Glitter, Glamour, Gold


Sep/2022

Möglichst dick auftragen in den Moves, den Texten und natürlich in der Optik. Ob fette Rolex am Arm, überdimensionierte Doppelringe an den Fingern oder diamantbesetzte Statement-Ketten am Hals: Der Hip-Hop-Stil in Reinkultur ist gern glitzernd-protzig.

Was mit Run-DMCs goldenen adidas-Anhängern angefangen hat, ist mittlerweile durch Jay-Z & Co. zum Bling-Bling-Battle kultiviert worden.

Da wir Normalos hier nicht mithalten können, lässt uns der Taschen Verlag mit „Ice Cold. A Hip-Hop Jewelry History“ zumindest einen Blick in die Auslagen der Gold-Musiker werfen. Über Geschmack lässt sich nicht streiten, sondern nur staunen!

"Rapper tragen Diamanten, um mangelnden Sinn für Mode auszugleichen."

A$AP Rocky

Bildmaterial:
Virgil Abloh
Kenneth Cappello, Chicago, 2021

A$AP Ferg
The Harlem-born artist and businessman
wearing Ben Baller/IF & Co. (Yamborghini
chain, created 2017), Jacob & Co. (watch,
created 2013), and grills that spell out “Hood
Pope” by Will Selby of WS Jewelry. Created in
commemoration of the second annual Yams
Day, the Ben Baller–designed Yamborghini
chain was inspired by the Lamborghini logo
and contains 65-carat white VVS diamonds on
a 14-karat white gold medallion. Yams Day is a
celebration of the life of A$AP Mob founding
member A$AP Yams.
“Ferg is the name / Ben Baller did the chain /
Tourneau for the watch / Presi plain Jane /
Yamborghini chain, rest in peace to my
superior / Hermès link could feed a village in
Liberia…”
—A$AP Ferg, “Plain Jane”

--*--

DIE AUFGABEN:
(1) Gib bitte den Textauszug von „Möglichst dick auftragen“ bis einschließlich „Bling-Bling-Battle kultiviert worden.“ wortgetreu wieder.
(2) Welche Stücke zählt der Textauszug im Satz, der mit „Ob fette Rolex am Arm“ beginnt, als Beispiele auf? Nenne alle.
Grundlage ist ausschließlich der Textauszug.

--*--

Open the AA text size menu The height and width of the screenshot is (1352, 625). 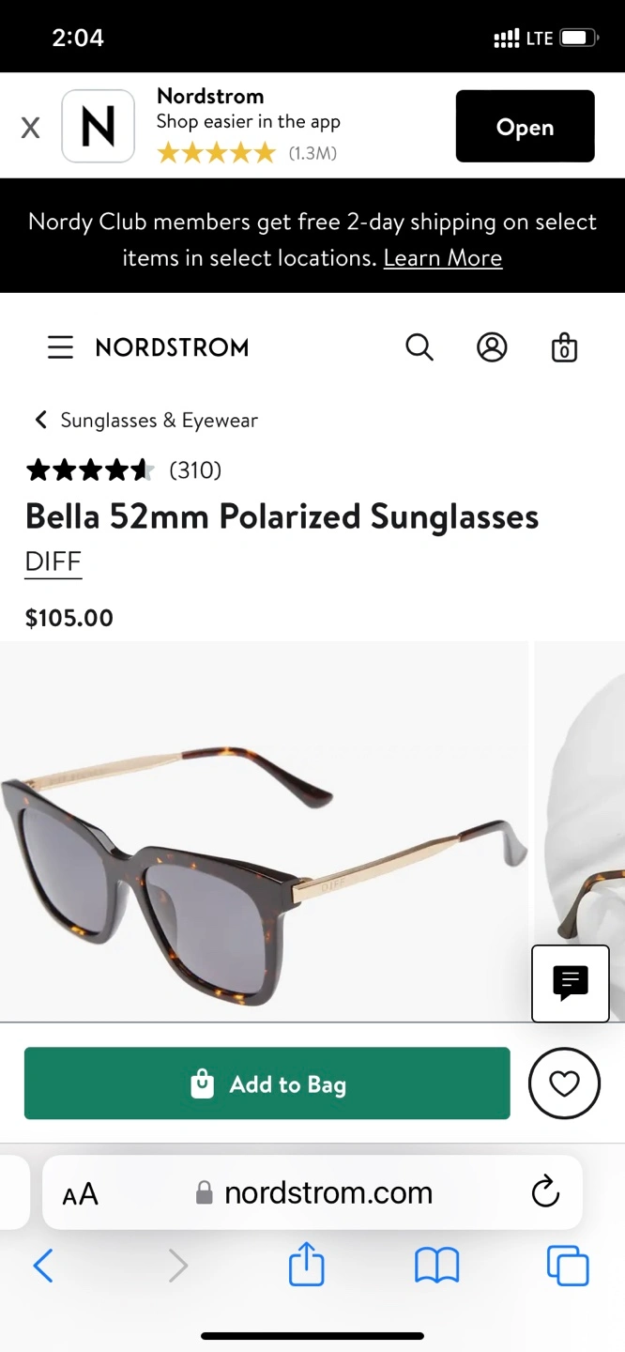click(x=80, y=1194)
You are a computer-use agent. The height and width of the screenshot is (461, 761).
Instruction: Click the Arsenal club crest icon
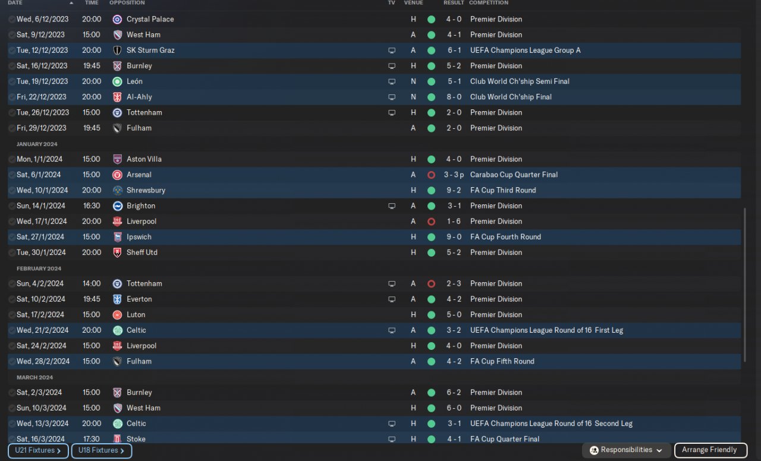[118, 175]
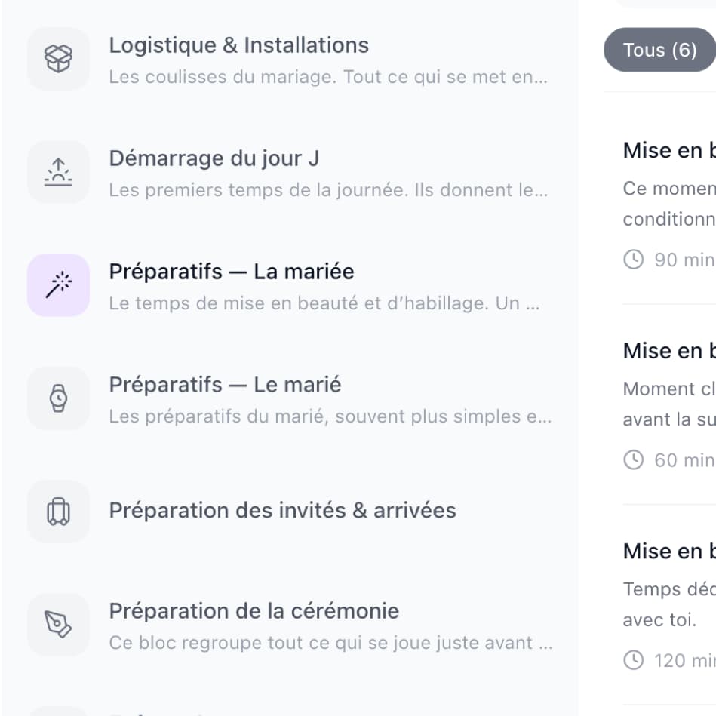The height and width of the screenshot is (716, 716).
Task: Click the 120 min duration label
Action: pos(687,660)
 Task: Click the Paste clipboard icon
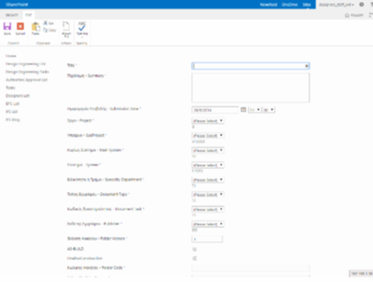tap(36, 27)
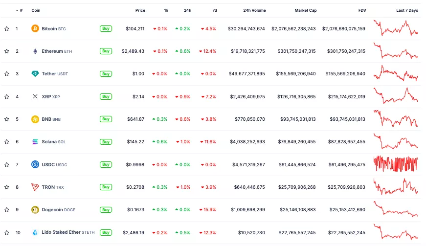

--*--

GEGEBENE ANTWORTEN:
(1)
Möglichst dick auftragen in den Moves, den Texten und natürlich in der Optik. Ob fette Rolex am Arm, überdimensionierte Doppelringe an den Fingern oder diamantbesetzte Statement-Ketten am Hals: Der Hip-Hop-Stil in Reinkultur ist gern glitzernd-protzig.

Was mit Run-DMCs goldenen adidas-Anhängern angefangen hat, ist mittlerweile durch Jay-Z & Co. zum Bling-Bling-Battle kultiviert worden.

(2)
- fette Rolex am Arm
- überdimensionierte Doppelringe an den Fingern
- diamantbesetzte Statement-Ketten am Hals